Milwaukee Health Commissioner Jeanette Kowalik will have served as the city’s top public health official for less than two years when she steps down later this month to take a job as director of policy development for the Trust for America’s Health, a non-profit based in Washington D.C.
In her time as commissioner, she’s seen plenty of challenges.
“I believe that I am limited due to factors that are out of my control,” wrote the commissioner in announcing her resignation on September 2nd. She later clarified that remark was targeted at state officials, including the Wisconsin Supreme Court, that either limited or struck down public health orders. This includes the decision to go ahead as scheduled with an in-person election on April 7th when the city and state were seeing an increasing disease spread and a move to strike down a statewide public health order.
In a new op-ed written for The Daily Beast, she details some of the behind-the-scenes challenges of her job, including threats and passive-aggressive actions.
“As the only Black woman health officer in the state, the luster of being in the role wore off rather quickly.
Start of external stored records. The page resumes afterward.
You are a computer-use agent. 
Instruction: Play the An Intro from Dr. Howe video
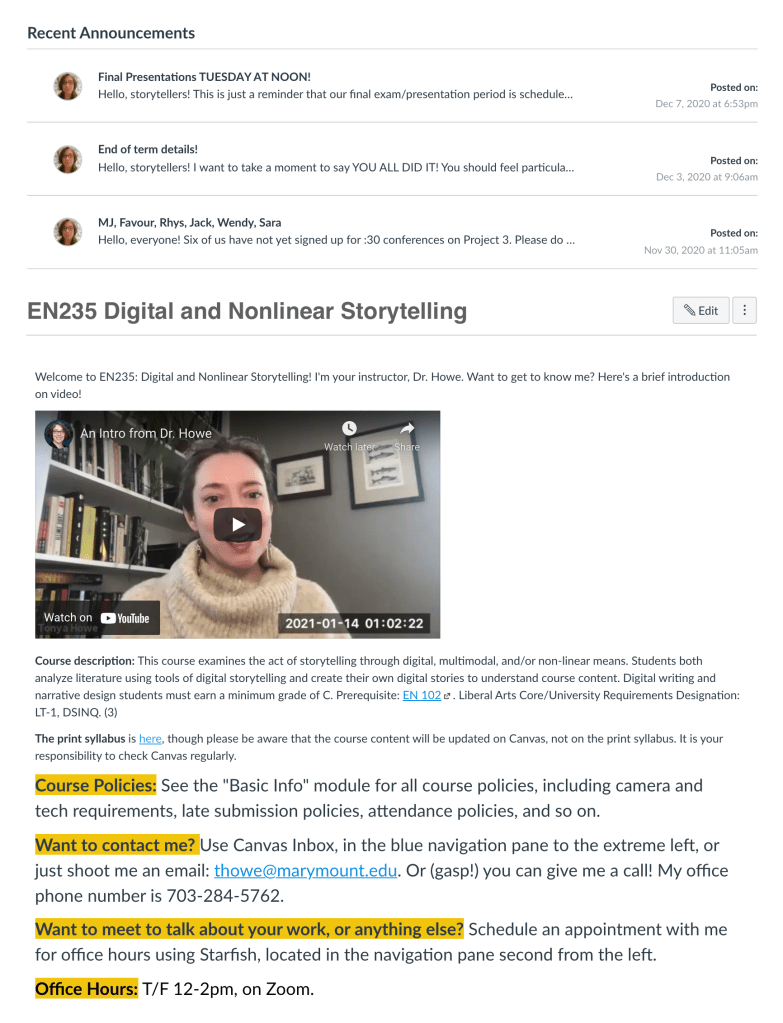(x=238, y=524)
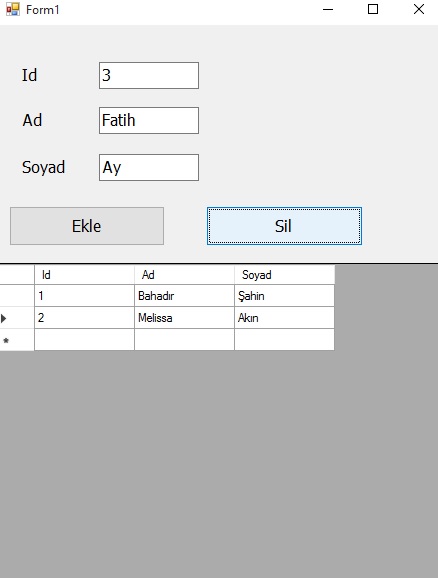Image resolution: width=438 pixels, height=578 pixels.
Task: Select the cell containing Akın
Action: (284, 318)
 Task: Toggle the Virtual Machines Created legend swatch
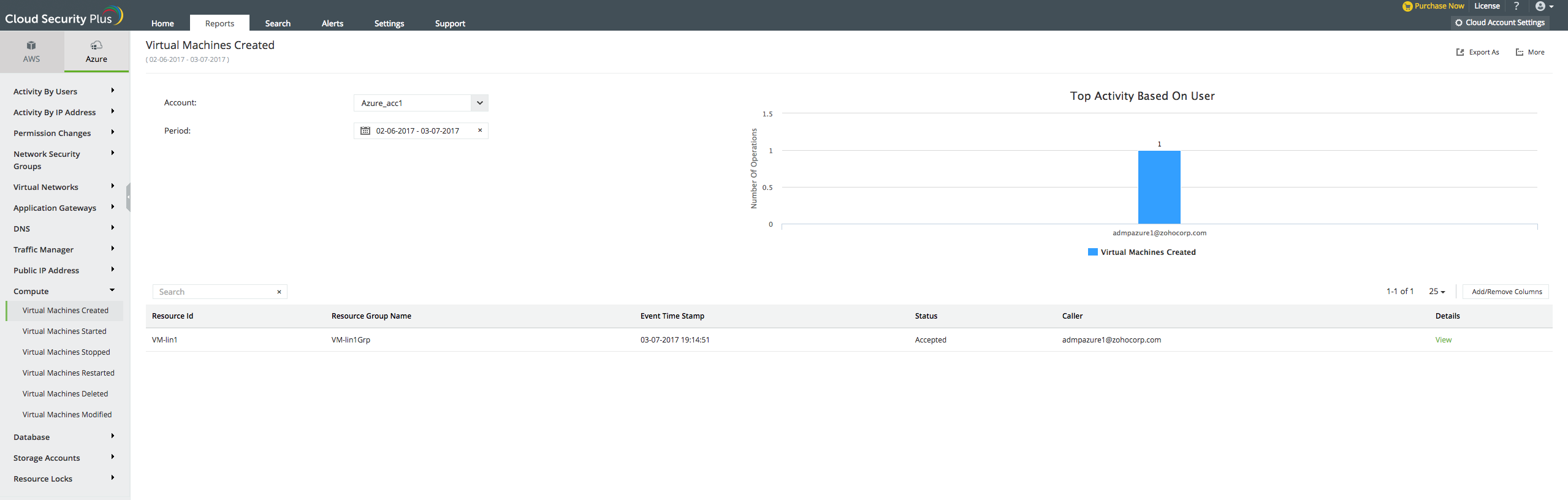pyautogui.click(x=1092, y=252)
Mostly, I found myself praying that things wouldn’t get any worse,” wrote Kowalik of the situation she inherited in 2018.
Longtime Commissioner Bevan K. Baker resigned in January 2018 at the request of Mayor Tom Barrett after the mayor said he learned of multiple failures of the lead poisoning prevention program. Interim Commissioner Patricia McManus had said she would support a new commissioner, but quickly exited the department after Kowalik was hired. In April 2019, McManus was part of a partnership that publicly attacked Kowalik and Barrett when it didn’t win a federal grant. A group led by McManus had lost the same grant five years prior.
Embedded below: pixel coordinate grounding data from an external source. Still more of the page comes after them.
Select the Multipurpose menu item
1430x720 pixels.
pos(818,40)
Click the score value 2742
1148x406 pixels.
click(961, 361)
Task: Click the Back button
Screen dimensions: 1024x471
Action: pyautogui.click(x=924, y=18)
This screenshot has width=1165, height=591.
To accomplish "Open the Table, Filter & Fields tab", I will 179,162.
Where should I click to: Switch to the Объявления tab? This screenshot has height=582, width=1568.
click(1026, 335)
The problems weren’t just outside City Hall.
“It was a constant power struggle from Day One. I was micro-aggressed, man- and ‘Karen’-splained beyond belief, and subject to major passive-aggressive outbursts, and plenty of double standards. I was dragged for having a necessary surgery, as I have several autoimmune conditions. I took two weeks of medical leave to recover while another vital cabinet member took weeks of vacation on multiple occasions and no one questioned him for it,” wrote the commissioner, without identifying the mayoral cabinet member. “Like some other health officials across the country, I received threats of harm mailed to my office prior to COVID-19 and of course after—among them many emails authored by far-right white supremacists.”
“Although the point of striking down the order was to allow locals to do their own thing, many didn’t, for fear of legal issues. Thankfully, my mayor and city attorney supported our ability to keep city-level orders in place, though a unified Milwaukee County order was abandoned,” says Kowalik.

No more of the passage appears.